**任务列表**
1. 关于马克思宗教批判的段落里，用书名号标出的名称有哪些？请逐一列出，重复出现的只列一次。
2. 请将关于马克思宗教批判的段落中从“在《莱茵报》和《德法年鉴》担”到“年黑格尔派对宗教的哲学批判。”的部分原样照录。

**原文**

—————

在《莱茵报》和《德法年鉴》担任主编时,马克思清醒地看到了普鲁士政府的腐败以及艰难求生的人民大众,认识到理论要指导现实就不能成为脱离现实的“阳春白雪”——“批判的武器当然不能代替武器的批判”[18],理论批判应该与实际紧密联系,纯理论的宗教批判应当转变为直面现实的斗争。青年黑格尔派依赖于抽象的思辨概念,使他们把宗教批判的哲学理论建立在彼岸世界之上,而马克思则克服并超越了青年黑格尔派对宗教哲学批判的局限。《导言》指出在德国思辨的法哲学中现实世界是抽象,并不是真正的现实世界,这一哲学思想 “只是在德国才有可能产生,那么反过来说,德国人那种置现实的人于不顾的关于现代国家的思想形象之所以可能产生,也只是因为现代国家本身置现实的人于不顾,或者只凭虚构的方式满足整个的人”[19]。因而,以抽象思辨的哲学方式去进行宗教批判是行不通的,也不可能让德国的现实世界脱胎换骨。马克思提出“对思辨的法哲学的批判既然是对德国迄今为止政治意识形式的坚决反抗,它就不会专注于自身,而会专注于课题,这种课题只有一个解决办法:实践”[20]。

德国当时在政治经济等各个方面落后于英法等国家,马克思称其为“时代错乱”[21]。通过怎样的实践哲学批判才能够让德国与英法等国齐头并进甚至超越呢?德国理论的不彻底性就在于它不是从积极废除宗教出发。马克思认为“物质力量只能用物质力量来摧毁;但是理论一经掌握群众,也会变成物质力量。理论只要说服人,就能掌握群众”[22],所以,对宗教批判的真正目的是回归人本质,回到现实世界的实践与斗争之中。《导言》明确指出:“向德国制度开火!一定要开火!”[23]纯思辨层面的宗教批判虽已由青年黑格尔派完成但远未结束,《导言》从实践哲学出发,以宗教批判为起点,将宗教批判与现实社会的政治批判和社会批判紧紧结合在一起,将宗教批判与现实世界的实践斗争紧紧结合在一起,从而彻底超越了青年黑格尔派对宗教的哲学批判。

—————

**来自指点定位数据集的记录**
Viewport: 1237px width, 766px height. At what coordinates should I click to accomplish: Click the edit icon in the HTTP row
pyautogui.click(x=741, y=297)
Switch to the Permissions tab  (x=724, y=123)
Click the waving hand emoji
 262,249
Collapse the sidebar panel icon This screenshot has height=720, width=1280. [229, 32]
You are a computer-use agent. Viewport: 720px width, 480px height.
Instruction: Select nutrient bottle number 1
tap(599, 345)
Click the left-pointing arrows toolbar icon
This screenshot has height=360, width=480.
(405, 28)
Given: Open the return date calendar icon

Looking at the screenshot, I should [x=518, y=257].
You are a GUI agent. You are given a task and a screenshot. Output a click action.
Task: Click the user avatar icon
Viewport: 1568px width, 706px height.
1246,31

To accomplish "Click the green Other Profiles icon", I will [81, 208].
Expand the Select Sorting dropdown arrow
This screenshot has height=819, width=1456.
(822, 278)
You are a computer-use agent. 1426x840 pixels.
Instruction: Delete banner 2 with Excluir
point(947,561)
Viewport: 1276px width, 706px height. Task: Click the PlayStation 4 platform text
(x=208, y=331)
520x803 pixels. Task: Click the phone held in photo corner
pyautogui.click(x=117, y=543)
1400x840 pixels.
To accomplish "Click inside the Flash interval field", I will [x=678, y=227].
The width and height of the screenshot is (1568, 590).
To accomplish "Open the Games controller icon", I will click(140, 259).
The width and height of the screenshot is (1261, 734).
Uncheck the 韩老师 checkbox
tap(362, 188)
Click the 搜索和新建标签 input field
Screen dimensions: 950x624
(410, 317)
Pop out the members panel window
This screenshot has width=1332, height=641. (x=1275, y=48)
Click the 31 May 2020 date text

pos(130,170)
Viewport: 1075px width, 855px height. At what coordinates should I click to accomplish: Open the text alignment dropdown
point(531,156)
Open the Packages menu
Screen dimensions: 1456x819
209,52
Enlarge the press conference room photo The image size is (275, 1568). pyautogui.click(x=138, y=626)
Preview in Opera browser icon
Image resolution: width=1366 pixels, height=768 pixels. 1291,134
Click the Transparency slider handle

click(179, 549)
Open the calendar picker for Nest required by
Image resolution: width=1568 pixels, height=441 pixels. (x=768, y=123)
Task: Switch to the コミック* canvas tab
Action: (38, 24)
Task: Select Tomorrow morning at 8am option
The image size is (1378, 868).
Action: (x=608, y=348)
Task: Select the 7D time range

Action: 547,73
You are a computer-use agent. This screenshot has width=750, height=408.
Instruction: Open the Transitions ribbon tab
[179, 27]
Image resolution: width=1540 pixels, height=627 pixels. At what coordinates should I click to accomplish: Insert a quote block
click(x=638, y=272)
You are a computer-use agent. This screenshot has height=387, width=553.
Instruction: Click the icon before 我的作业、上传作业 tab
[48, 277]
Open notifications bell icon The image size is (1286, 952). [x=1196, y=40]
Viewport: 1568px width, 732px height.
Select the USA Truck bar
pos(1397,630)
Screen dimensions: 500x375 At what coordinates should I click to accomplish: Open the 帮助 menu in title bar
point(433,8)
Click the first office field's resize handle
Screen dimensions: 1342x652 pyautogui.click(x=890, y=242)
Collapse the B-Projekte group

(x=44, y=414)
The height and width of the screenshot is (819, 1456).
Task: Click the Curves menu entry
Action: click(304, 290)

—————

**完整答案**
1. 《莱茵报》、《德法年鉴》、《导言》

2.
在《莱茵报》和《德法年鉴》担任主编时,马克思清醒地看到了普鲁士政府的腐败以及艰难求生的人民大众,认识到理论要指导现实就不能成为脱离现实的“阳春白雪”——“批判的武器当然不能代替武器的批判”[18],理论批判应该与实际紧密联系,纯理论的宗教批判应当转变为直面现实的斗争。青年黑格尔派依赖于抽象的思辨概念,使他们把宗教批判的哲学理论建立在彼岸世界之上,而马克思则克服并超越了青年黑格尔派对宗教哲学批判的局限。《导言》指出在德国思辨的法哲学中现实世界是抽象,并不是真正的现实世界,这一哲学思想 “只是在德国才有可能产生,那么反过来说,德国人那种置现实的人于不顾的关于现代国家的思想形象之所以可能产生,也只是因为现代国家本身置现实的人于不顾,或者只凭虚构的方式满足整个的人”[19]。因而,以抽象思辨的哲学方式去进行宗教批判是行不通的,也不可能让德国的现实世界脱胎换骨。马克思提出“对思辨的法哲学的批判既然是对德国迄今为止政治意识形式的坚决反抗,它就不会专注于自身,而会专注于课题,这种课题只有一个解决办法:实践”[20]。

德国当时在政治经济等各个方面落后于英法等国家,马克思称其为“时代错乱”[21]。通过怎样的实践哲学批判才能够让德国与英法等国齐头并进甚至超越呢?德国理论的不彻底性就在于它不是从积极废除宗教出发。马克思认为“物质力量只能用物质力量来摧毁;但是理论一经掌握群众,也会变成物质力量。理论只要说服人,就能掌握群众”[22],所以,对宗教批判的真正目的是回归人本质,回到现实世界的实践与斗争之中。《导言》明确指出:“向德国制度开火!一定要开火!”[23]纯思辨层面的宗教批判虽已由青年黑格尔派完成但远未结束,《导言》从实践哲学出发,以宗教批判为起点,将宗教批判与现实社会的政治批判和社会批判紧紧结合在一起,将宗教批判与现实世界的实践斗争紧紧结合在一起,从而彻底超越了青年黑格尔派对宗教的哲学批判。